The Trinity Buoy Wharf Drawing Prize 2023


The Trinity Buoy Wharf Drawing Prize is supported by the Trinity Buoy Wharf Trust.

In 2023, there were
  • over 3,000 submissions
  • from 1,450 candidates
  • representing 40 countries.
123 drawings by 111 practitioners were shortlisted for inclusion in the Trinity Buoy Wharf Drawing Prize 2023 exhibition were selected for the Trinity Buoy Wharf Drawing Prize 2023 exhibition

The Awards in 2023 with a total value of £27,000 in 2023 - being in two parts:
  • £15,000 for the Trinity Buoy Wharf Drawing Prize 
    • First Prize of £8,000,
    • Second Prize of £5,000,
    • Student Award of £2,000
  • Judged by:
    • Laura Hoptman, Executive Director of The Drawing Center, New York;
    • Dennis Scholl AM, Collector, Arts Patron, President & CEO of Oolite Arts;
    • Barbara Walker MBE RA, British Artist (and first winner of the Evelyn Williams Drawing Award 2017)

The Trinity Buoy Wharf Prizewinners 2023


Interestingly, three of the four prizewinners drew buildings. The prizewinners were announced at a Launch and Awards Announcement on 28 September 2023
 

First Prize £8,000


Jeanette Barnes won the first Prize of £8,000.

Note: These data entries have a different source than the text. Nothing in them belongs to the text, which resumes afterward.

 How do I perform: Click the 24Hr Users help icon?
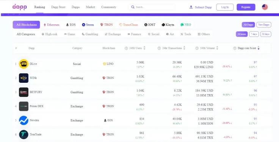[x=126, y=48]
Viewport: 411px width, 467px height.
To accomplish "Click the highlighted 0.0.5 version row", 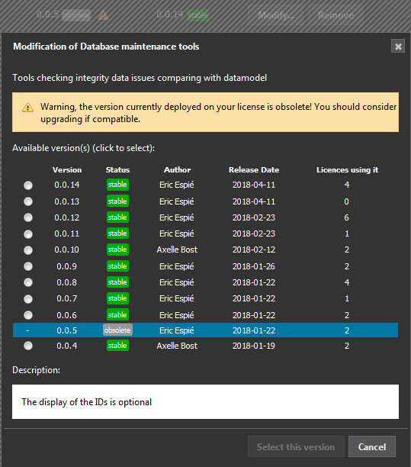I will (205, 330).
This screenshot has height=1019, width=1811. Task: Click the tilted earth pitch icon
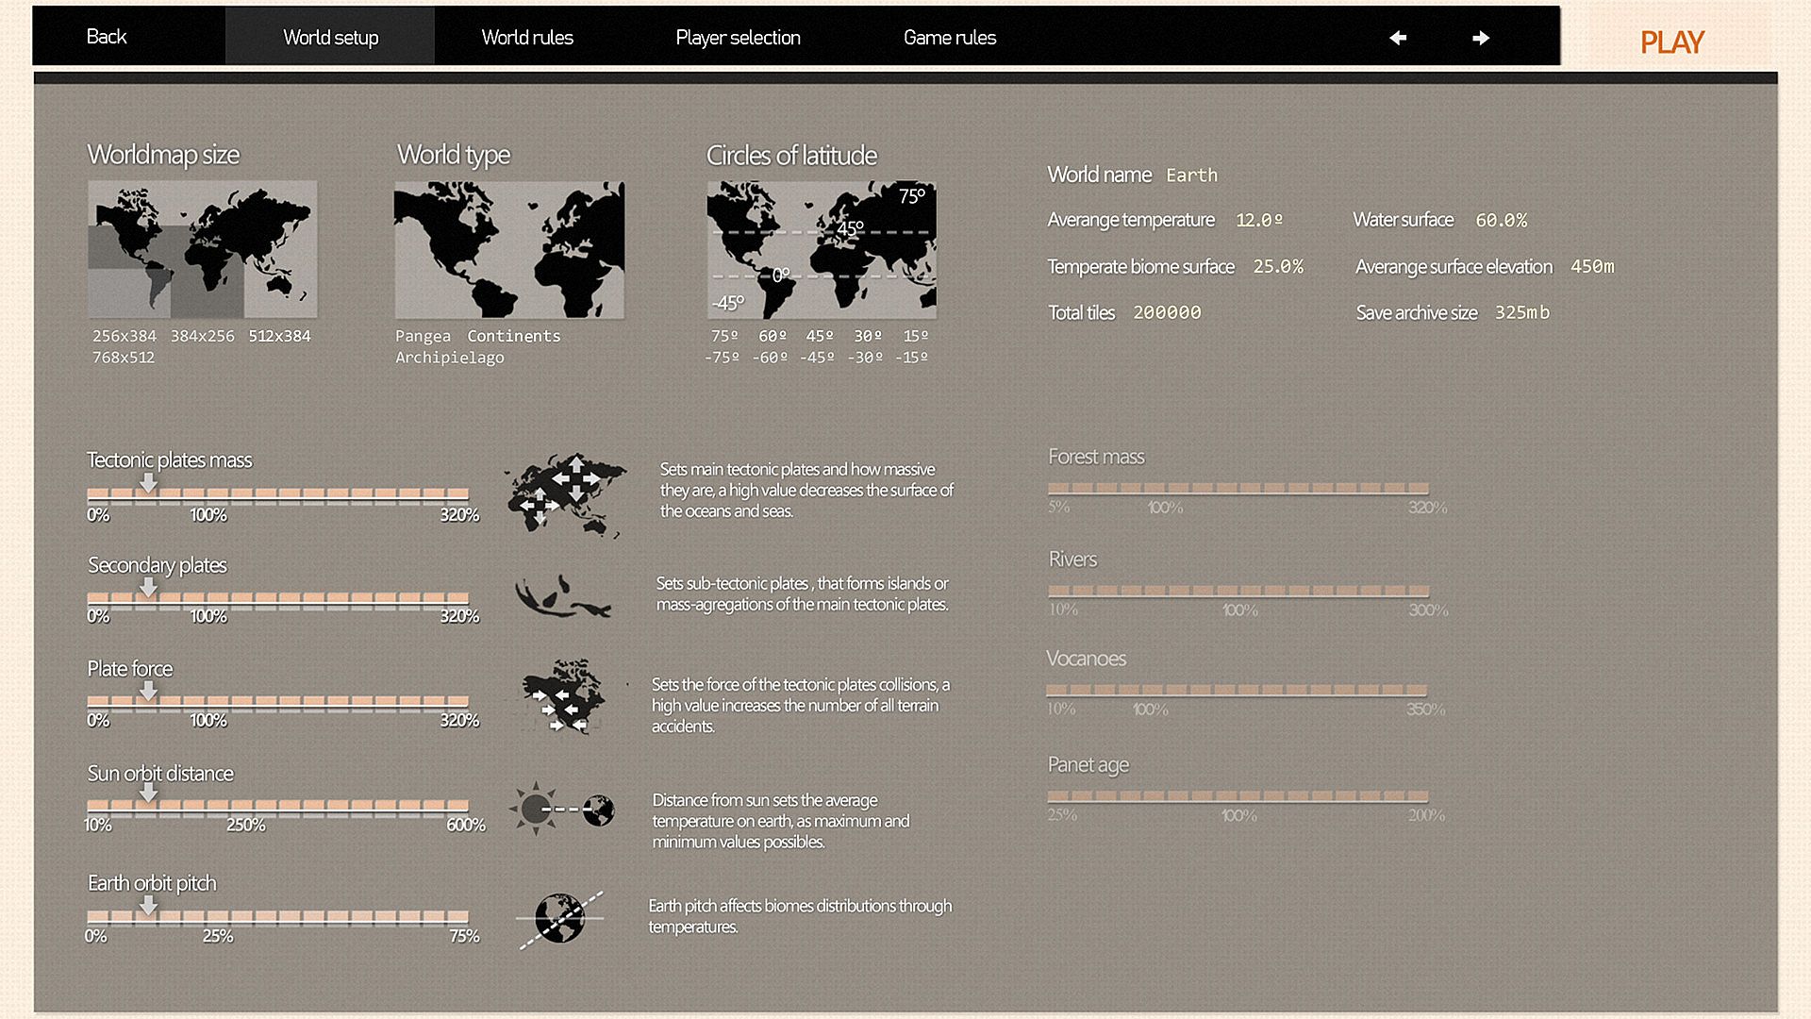560,918
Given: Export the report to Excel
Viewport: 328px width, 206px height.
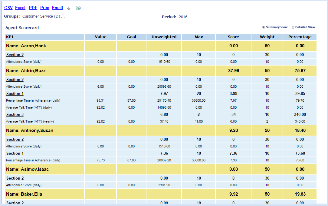Looking at the screenshot, I should [20, 8].
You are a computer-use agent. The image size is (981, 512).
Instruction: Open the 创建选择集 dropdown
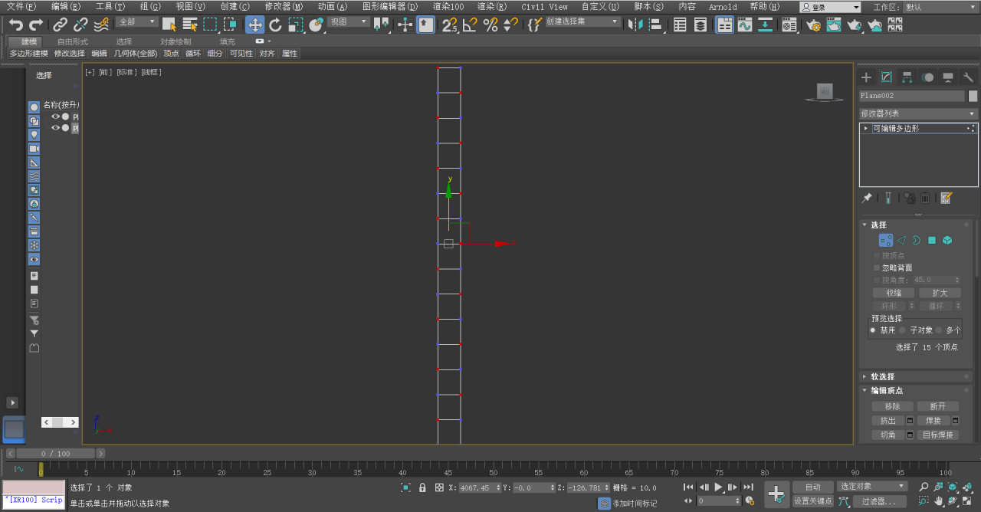point(582,22)
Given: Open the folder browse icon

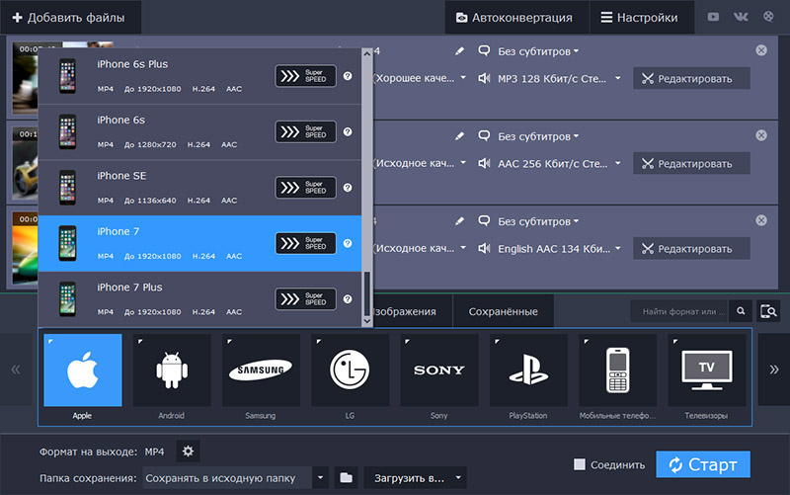Looking at the screenshot, I should click(x=346, y=478).
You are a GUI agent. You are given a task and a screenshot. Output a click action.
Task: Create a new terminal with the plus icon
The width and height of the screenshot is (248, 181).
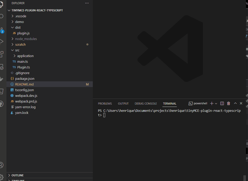(x=211, y=103)
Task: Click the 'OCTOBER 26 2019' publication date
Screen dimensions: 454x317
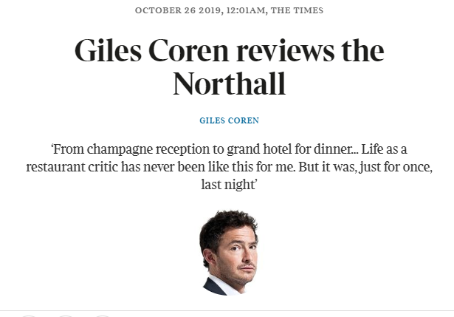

Her drawing, as always, is a charcoal drawing of a buildings which is huge - as both subject and drawing - and is also associated with a major new development in London. In this instance the drawing is related to the development of the new Battersea Tube Station and the surrounding area.
Jeanette Barnes' award-winning work is a dizzyingly immersive and dynamic portrayal of Battersea's development in London, anchored by the new underground station. Battersea power station’s iconic chimneys only just edge into the picture, which focuses on the rise of newer buildings, and the ebb and flow of people. The work’s scale, 1.50 metres by 2.13 metres, invites viewers to step inside the drawing, feeling the vibrant and chaotic energy of the bustling city. The Trinity Buoy Wharf Drawing Prize Announces 2023 Winners

New Battersea Tube Station & Developments (2023) by Jeanette Barnes
Compressed charcoal on paper, 150 x 213cm.